Material supplied:

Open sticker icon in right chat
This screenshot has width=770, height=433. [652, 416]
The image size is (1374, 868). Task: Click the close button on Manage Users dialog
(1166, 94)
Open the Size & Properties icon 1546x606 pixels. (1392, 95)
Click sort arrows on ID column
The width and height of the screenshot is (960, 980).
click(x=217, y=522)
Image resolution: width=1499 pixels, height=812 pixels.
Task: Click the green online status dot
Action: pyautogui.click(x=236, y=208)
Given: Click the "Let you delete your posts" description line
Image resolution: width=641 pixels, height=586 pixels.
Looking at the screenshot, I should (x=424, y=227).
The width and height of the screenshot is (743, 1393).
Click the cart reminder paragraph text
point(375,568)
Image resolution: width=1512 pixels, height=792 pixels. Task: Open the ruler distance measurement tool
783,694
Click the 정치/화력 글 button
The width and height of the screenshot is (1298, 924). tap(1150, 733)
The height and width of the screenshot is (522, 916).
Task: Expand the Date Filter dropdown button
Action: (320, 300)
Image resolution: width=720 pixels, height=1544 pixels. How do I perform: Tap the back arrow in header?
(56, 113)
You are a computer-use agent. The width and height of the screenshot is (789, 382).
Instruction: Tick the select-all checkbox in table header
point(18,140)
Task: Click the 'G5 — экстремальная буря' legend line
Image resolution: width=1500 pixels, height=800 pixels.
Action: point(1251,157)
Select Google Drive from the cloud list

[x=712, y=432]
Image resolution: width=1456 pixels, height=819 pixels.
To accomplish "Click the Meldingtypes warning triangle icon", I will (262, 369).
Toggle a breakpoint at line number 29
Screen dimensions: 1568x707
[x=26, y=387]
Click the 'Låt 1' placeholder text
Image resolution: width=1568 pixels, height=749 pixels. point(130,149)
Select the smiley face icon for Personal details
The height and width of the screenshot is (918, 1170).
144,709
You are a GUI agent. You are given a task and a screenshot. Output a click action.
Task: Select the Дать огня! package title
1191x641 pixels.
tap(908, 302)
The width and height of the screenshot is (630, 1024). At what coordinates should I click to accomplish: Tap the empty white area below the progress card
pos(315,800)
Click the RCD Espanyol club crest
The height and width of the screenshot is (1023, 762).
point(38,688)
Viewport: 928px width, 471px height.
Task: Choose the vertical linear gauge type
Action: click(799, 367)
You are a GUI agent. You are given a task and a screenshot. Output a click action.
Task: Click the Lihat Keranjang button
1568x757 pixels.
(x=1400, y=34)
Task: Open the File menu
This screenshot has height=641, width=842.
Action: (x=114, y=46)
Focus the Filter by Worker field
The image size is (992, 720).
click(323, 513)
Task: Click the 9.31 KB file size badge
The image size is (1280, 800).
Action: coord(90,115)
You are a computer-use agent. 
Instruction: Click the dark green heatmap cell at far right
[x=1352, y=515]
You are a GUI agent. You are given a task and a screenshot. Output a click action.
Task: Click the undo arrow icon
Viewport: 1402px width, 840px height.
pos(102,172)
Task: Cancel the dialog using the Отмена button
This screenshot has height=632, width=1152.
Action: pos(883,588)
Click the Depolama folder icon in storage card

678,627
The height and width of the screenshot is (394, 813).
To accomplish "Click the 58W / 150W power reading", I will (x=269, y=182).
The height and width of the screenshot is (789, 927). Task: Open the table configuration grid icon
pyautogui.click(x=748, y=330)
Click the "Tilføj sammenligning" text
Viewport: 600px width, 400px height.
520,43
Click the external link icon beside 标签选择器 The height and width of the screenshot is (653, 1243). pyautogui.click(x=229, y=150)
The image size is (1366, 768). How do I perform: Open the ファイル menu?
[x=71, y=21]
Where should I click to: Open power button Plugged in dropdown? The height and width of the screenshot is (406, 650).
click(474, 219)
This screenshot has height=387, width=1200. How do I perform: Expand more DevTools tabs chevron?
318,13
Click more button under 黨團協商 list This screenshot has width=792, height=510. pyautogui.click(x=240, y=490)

Problem statement: Find the word "computer" in the entries above, then copy each line that holds it.

Output of the exercise:
You are a computer-use agent. The width and height of the screenshot is (789, 382).
You are a computer-use agent. 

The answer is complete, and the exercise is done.